In which case why did _SW _reject any evidence that you provided to prove that you were genuinely seeking work during the claim and appeal process?


----------



## gambitire (27 May 2008)

i don't know...there was a problem with signing dockets and stuff before like,different stuff...they made the decision like i just had to go with it...what was i gonna do...appeal the appeal?


----------



## ClubMan (27 May 2008)

gambitire said:


> what was i gonna do...appeal the appeal?

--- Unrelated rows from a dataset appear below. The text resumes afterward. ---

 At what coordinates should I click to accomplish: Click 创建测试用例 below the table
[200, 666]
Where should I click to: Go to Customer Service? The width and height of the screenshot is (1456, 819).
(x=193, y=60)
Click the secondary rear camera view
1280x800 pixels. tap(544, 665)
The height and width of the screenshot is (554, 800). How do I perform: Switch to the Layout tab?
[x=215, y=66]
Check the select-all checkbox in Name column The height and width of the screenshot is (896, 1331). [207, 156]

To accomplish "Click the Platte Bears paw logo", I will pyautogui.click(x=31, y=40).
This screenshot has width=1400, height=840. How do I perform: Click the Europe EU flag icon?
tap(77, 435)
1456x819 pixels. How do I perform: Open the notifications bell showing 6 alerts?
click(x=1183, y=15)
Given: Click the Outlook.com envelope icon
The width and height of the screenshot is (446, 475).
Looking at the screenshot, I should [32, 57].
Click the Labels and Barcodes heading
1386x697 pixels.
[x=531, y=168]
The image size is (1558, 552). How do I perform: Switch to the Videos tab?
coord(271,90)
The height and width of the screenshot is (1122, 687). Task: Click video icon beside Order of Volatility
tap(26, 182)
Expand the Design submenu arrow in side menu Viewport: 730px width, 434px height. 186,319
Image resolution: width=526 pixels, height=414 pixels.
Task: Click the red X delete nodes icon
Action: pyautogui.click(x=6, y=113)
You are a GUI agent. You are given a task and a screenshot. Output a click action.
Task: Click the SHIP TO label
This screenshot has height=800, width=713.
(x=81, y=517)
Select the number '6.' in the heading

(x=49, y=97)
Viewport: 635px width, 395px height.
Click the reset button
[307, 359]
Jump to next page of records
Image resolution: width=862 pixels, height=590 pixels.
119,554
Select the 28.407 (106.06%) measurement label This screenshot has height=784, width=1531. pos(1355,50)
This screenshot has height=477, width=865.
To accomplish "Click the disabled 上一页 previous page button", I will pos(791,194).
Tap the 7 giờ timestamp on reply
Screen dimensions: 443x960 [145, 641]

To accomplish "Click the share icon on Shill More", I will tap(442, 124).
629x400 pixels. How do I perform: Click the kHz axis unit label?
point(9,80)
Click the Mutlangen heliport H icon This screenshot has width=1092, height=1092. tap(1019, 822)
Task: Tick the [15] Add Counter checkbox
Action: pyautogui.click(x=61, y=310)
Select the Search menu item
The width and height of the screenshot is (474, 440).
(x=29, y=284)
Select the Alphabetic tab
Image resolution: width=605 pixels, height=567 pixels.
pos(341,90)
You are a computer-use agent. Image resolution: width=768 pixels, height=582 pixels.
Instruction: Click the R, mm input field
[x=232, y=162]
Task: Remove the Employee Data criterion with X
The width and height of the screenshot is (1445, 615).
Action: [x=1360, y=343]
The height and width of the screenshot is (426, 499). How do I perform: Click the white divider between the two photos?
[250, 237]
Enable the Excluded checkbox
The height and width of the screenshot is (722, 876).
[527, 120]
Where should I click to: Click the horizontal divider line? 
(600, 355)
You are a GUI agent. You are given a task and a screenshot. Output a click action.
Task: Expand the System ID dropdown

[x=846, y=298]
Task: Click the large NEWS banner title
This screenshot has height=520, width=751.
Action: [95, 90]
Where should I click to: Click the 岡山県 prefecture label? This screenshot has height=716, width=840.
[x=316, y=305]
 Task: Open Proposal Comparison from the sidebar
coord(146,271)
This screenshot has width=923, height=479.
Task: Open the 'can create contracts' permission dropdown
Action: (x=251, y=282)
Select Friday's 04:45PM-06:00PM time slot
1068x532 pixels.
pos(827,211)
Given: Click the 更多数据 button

If your claim and appeal were incorrectly rejected as you seem to be suggesting then - yes. Or use their complaints process. However I still wonder if it is YOU who are mistaken and that they were correct to reject the claim?


----------



## eileen alana (27 May 2008)

gambitire said:


> i happen to live outside of major cities with no transport structure in place mean i should be discriminated against?


 
There are many people who don't drive for whatever reason but there is a public transport system in place, I admit it is poor in rural areas but if you check you should see a bus that goes to and from your nearest big town or city morning and evening. If you feel that you may need to upskill or enhance your skills while you are unemployed why not enrol for a FAS course, they pay you expenses and an allowance for doing so, some of them even pay expenses towards accommodation if there isn't a course to suit you locally and you have to move to a different centre. There are always alternatives and you really need to take a more positive and proactive attitude, negativity should not even come into the equasion neither is it fair to transfer that negativity on to people who are trying to advise you. Goodluck in your search for work and remember there is always someone worse off than you somewhere...


----------



## Maread (31 May 2008)

Hi Gambitire
I had to sign on a few years ago and was given a form to fill in the names and addresses etc of jobs that I'd applied for, to prove I was looking for work.  So I printed off e-mail correspondence with recruitment agencies, and also filled in details of jobs I applied for.  Assuming the procedure is the same these days, you need to apply on spec to local companies/businesses even if there's no jobs advertised.  That way you can genuinely say you are looking for work.
And good luck!  I'm hope a vacancy will come along in your area soon


----------



## kickme (22 Jun 2008)

I agree with gambitire - the welfare system and its cohorts are behaving like Nazis Germany. I was turned down for jsa welfare payment as I was not looking for work in their option. I did provide what proof I could. I had then to go the cwo who (behind his safety cage and cameras) give me hell of abuse. He claimed to know of me working(I wish). The cwo treating me like a dog with verbal abuse and looking at me with disgust. I remember standing in line with others waiting to see him. He just walked in, said nothing and counted us with his finger slamming his door behind him. Anyway - I had to beg for a payment. Once my jsa appeal was turned down the cwo tried to then cut me off all payments and said he never seen anyone like me. I was in a bad way then and I still have nightmares. At this stage I was on antidepressants and had back problems. Even though I did not want to - I told the cwo of this. He laughed at me in front of others and told me half the country says they have a bad back. Every week I went to him for payment I got abuse - it was hell. I could write more disturbing details– but this might bring it closer to home for my liking. This country is sick and our welfare system needs to be overhauled.  It’s a nice club for the welfare officers, cwo`s and others.


----------



## tink (22 Jun 2008)

I think that they will give you a tough enough time gambitire if they have knocked you off the list before to be honest. They will review your situation but they will be questioning how you survived during the time you were not on welfare and why you have to go on it now etc... 

How do your kids get to school and you to the shops etc if there is no transport? Is there not a local shop you could look for employment in? Is moving a possiblity? These are things you will have to consider as there is no guarantee the welfare will pay out to you... 

I feel I have to say this in support of foreign workers in this country that a lot of them are doing the jobs a lot of irish don't want to do cos they don't like the work or pay such as working in petrol stations, cleaning and so on. They have no bearing on your current situation, so please don't shift the blame on to them. 

Best of luck.


----------